“La festa nera” di Violetta Bellocchio: recensione libro

La festa nera, di Violetta Bellocchio, è ambientato in un’Italia del futuro, dove in un paesaggio post apocalittico a dominare è la desolazione. Tre reporter, due ragazze e un ragazzo, decidono di filmare ciò che succede in cinque comunità all’interno delle quali i rispettivi membri hanno deciso di vivere la vita in maniera, diciamo, alternativa.

Poi torna dove dormi, butta tutto in lavatrice, prendi una pastiglia e comincia a lavorare sulla prossima storia, perché non interessa a nessuno quanto eri bravi l’anno scorso. E nessuno sarà gentile con te, se una volta hai saputo portare a casa una storia, passato prossimo. L’unica storia che conta la devi ancora raccontare.

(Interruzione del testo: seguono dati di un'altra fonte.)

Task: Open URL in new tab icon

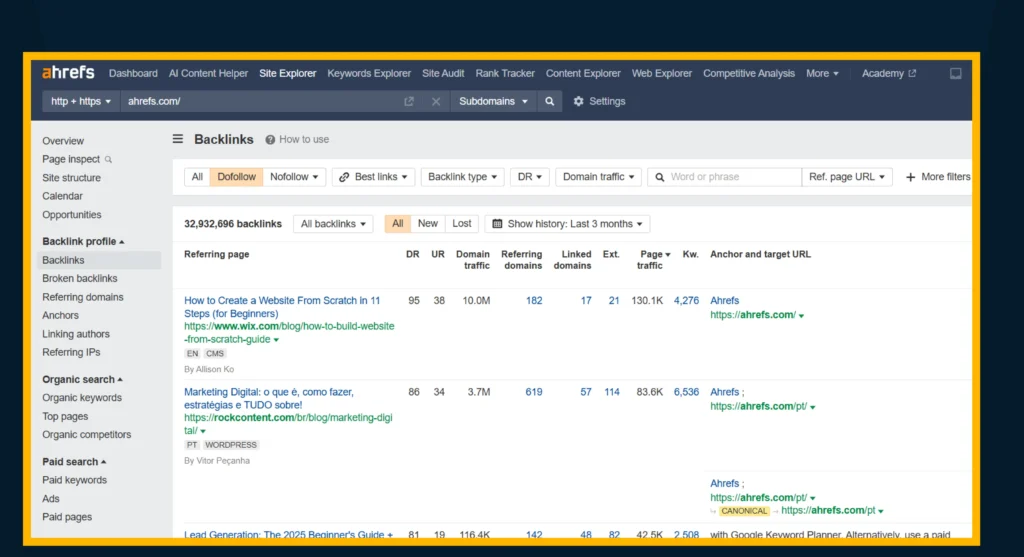Action: pos(409,101)
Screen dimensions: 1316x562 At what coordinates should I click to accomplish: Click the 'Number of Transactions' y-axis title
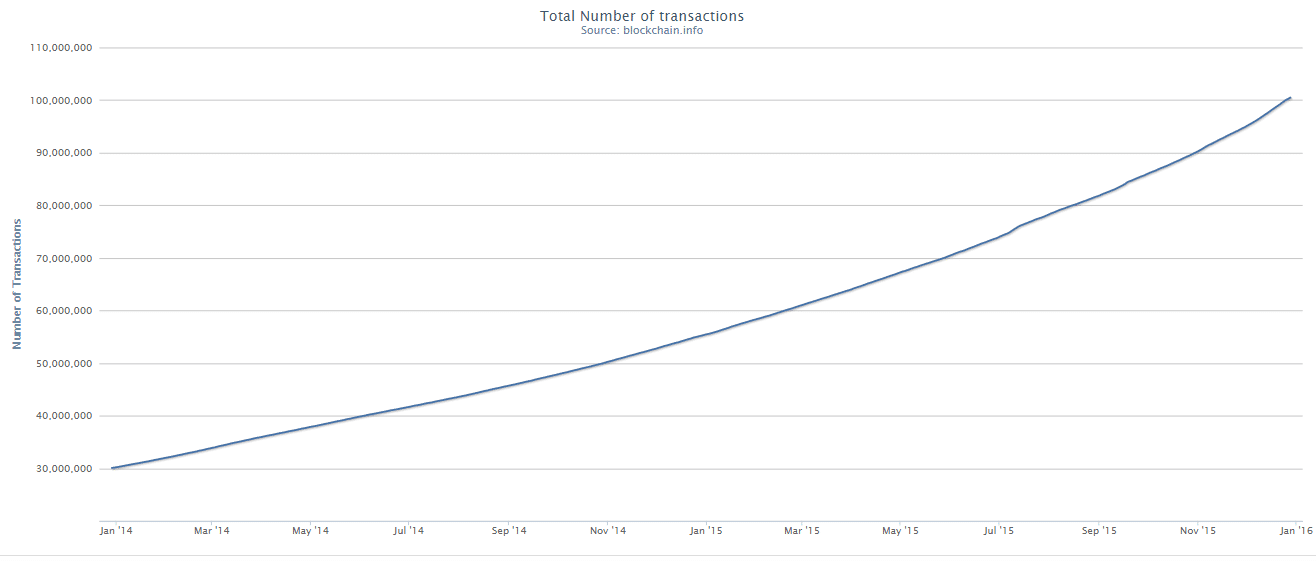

Un romanzo che, dopo le prime pagine, obbliga il lettore a trovare la chiave giusta per riuscire ad agganciarsi alla struttura del testo saggiamente costruito dall’autrice che, con uno stile asciutto, diretto, molto incisivo, non si limita a raccontare la storia e a presentare i protagonisti ma invita il lettore a camminare insieme a loro, per scoprirli gradualmente pagina dopo pagina.

“Nessuna vita è bella come sembra, nessuna vita è brutta come sembra: c’è una crepa in ogni singola cosa. Cercala, infilaci due dita e guarda la luce che entra. Segui quella luce fino a quando non senti di aver toccato il fondo”.

“La festa nera” di Violetta Bellocchio, edizioni Chiarelettere. Libri in Pillole.